Etienne
Daho adore les sixties françaises - qui ici pourrait bien le lui
reprocher ! - et se serait rêvé en bonhomme yéyé aux côtés de
ses idoles Hardy et Vartan. Mais obsédé par ne pas être si simple,
il s'acharne depuis toujours à cultiver une ambiguïté (sexuelle),
un flou qui ajouterait à un supposé mystère, bâtissant un
marketing fait de "signes" (départ du plan com : les homos
glamoureux Pierre et Gilles pour la pochette de "La notte, la
notte" en 1984). Le poète et dramaturge Jean Genet (1910-1986),
sulfureux et maudit à souhait, ne pouvait échapper à sa petite
épuisette de plage. Le titre "Sur mon cou", chanté sur
scène depuis les années 90 , est précisément extrait du "Condamné
à mort", long poème épique écrit en 1942 par Genet, alors en
taule à Fresnes.
Décidé
à conquérir son Graal, notre grand transgresseur s'attaque à
l'intégralité de ce "Condamné à mort". Et là, il y a
du lourd, l'œuvre elle-même d'abord, ses interprétations passées
ensuite, certaines inoubliables.
Genet
avait dédié Le
Condamné à mort,
à Maurice Pilorge, un jeune assassin guillotiné en 1939, personnage
qui le fascinait, lui inspirant ses phantasmes pour le voyou à belle
gueule et l'amour charnel entre prisonniers – thèmes repris en
1950 dans son film "Un
chant d'amour".
A
la suite d'Hélène Martin - qui l'avait mis en musique en 1962 et
chanté sur un mode ultra-sobre et aride - on se souvient de Jacques
Douai, martial de gravité, de Francesca Solleville, et bien entendu
de l'immense Marc Ogeret en 1971, avec Hélène Martin encore à
l'adaptation et à la guitare, un Ogeret à la voix "physiquement"

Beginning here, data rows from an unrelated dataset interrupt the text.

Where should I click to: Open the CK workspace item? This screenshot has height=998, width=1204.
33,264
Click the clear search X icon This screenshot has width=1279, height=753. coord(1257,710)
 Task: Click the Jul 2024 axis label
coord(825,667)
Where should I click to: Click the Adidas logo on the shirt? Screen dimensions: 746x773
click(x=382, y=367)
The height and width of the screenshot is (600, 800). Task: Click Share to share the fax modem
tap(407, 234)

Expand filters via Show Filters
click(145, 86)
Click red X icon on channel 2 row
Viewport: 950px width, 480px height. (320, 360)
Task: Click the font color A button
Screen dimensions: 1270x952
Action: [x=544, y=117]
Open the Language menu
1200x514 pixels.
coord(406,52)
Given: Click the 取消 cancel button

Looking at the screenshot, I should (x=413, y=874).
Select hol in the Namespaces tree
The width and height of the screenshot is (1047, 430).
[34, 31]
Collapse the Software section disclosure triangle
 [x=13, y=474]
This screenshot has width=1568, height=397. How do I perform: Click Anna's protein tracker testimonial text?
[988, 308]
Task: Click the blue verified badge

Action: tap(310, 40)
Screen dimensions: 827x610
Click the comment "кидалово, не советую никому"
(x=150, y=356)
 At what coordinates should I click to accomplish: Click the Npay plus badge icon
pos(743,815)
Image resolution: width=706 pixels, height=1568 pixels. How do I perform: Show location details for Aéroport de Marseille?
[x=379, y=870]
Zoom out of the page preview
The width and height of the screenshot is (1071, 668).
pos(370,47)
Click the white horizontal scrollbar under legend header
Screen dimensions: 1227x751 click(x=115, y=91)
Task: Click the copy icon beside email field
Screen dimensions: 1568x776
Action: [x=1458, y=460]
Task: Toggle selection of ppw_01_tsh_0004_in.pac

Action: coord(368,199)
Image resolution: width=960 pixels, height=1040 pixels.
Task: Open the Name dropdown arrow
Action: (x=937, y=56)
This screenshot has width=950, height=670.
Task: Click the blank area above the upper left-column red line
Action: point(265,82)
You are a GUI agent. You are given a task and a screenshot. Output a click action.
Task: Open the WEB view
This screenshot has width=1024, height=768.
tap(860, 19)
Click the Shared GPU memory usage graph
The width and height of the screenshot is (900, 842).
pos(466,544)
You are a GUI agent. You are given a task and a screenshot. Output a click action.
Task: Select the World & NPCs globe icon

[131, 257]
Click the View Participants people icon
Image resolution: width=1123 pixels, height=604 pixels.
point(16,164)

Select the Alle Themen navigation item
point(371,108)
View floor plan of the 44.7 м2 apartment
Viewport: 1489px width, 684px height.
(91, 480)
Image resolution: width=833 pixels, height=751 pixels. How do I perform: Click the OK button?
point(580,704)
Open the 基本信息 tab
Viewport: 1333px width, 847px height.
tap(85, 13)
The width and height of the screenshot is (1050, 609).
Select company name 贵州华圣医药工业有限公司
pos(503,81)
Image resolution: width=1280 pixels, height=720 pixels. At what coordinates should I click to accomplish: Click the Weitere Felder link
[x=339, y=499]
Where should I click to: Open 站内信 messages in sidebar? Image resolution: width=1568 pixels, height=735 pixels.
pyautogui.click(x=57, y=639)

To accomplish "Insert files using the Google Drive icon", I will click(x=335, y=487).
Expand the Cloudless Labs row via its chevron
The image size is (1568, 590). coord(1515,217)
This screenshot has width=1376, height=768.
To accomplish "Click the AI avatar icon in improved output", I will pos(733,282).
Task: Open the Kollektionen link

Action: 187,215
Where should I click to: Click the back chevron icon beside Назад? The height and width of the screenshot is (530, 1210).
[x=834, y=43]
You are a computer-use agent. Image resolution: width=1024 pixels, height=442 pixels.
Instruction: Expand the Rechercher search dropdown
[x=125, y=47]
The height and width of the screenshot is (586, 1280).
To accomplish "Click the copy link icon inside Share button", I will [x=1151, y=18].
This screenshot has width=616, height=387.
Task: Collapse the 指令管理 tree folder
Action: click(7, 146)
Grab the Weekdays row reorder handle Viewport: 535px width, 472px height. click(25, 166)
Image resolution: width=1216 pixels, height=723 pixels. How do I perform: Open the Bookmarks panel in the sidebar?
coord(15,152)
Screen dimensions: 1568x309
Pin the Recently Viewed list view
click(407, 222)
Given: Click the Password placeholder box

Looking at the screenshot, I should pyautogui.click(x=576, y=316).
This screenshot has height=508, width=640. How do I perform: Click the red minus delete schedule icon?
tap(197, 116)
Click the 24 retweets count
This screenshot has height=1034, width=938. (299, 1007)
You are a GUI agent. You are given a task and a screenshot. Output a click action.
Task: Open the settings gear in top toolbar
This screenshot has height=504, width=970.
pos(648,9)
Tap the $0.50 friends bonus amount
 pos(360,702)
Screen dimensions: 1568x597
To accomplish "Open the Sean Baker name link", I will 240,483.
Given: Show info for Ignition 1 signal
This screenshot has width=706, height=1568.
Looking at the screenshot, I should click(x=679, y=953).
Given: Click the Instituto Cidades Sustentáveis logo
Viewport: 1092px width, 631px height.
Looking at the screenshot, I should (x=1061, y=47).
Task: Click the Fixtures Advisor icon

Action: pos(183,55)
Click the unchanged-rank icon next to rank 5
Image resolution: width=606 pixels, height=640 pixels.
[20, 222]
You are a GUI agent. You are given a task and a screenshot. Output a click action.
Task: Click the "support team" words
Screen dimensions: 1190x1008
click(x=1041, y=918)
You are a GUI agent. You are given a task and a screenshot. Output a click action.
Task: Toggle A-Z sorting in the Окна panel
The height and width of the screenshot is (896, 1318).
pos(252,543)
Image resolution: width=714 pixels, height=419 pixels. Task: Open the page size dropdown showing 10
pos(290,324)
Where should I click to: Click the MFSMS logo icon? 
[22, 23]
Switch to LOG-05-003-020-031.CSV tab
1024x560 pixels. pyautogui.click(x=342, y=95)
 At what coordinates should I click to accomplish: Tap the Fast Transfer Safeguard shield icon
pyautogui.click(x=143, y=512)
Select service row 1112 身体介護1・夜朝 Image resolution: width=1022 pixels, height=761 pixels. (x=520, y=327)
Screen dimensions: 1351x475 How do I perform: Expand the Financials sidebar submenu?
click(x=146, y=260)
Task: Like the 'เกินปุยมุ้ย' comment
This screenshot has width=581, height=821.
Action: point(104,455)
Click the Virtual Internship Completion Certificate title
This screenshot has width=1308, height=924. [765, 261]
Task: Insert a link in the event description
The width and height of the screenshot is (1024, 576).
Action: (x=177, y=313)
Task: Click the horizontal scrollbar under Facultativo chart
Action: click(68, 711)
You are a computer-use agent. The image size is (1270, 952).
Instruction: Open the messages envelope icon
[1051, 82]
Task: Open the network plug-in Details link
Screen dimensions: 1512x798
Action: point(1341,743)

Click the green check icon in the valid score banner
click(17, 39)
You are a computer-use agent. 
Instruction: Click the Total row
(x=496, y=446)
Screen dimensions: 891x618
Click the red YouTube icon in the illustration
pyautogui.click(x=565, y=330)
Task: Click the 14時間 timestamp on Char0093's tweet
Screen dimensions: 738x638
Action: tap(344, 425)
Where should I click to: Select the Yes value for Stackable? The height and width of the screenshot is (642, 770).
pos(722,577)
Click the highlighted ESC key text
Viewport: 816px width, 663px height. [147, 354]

parfaite dans l'expression du désir sensuel associé à la
promiscuité glauque de la cale de ce navire ivre en partance pour le
bagne... "On dit que la Guyane est une terre chaude"...
"Chaque marin tient prête sa verge qui bondit dans sa main de
fripon"... "Et c'est pour t'emmancher, beau mousse
d'aventure, qu'ils bandent sous leur froc les matelots musclés"...
Alors,
notre Daho en veste Armani dans tout ça ? Sans souci il
transforme cette transpiration, cette moiteur et ce désir de
cul en objet pop, une relecture sur papier glacé d'un des
grands textes homo de l'Histoire, un Clo-Clo produit par le magazine
Têtu... et que vient donc cautionner ici la grande Jeanne Moreau
en Sylvie Vartan de rechange ?
Devient-on ambigu en cultivant
l'ambiguïté, s'enveloppe-t-on de mystère en jouant les mystérieux
? Etienne Daho a voulu s'attaquer à un Everest, il n'a pas dépassé
les boutiques à souvenirs de la vallée.
NB
: Etienne devrait au contraire se contenter de prolonger le mythe yéyé, il y parvient fort bien, il y sonne "juste", et les
"idoles" lui en sont reconnaissantes :
SYLVIE VARTAN & ETIENNE DAHO Quand tu es là (France 3 Septembre 2010)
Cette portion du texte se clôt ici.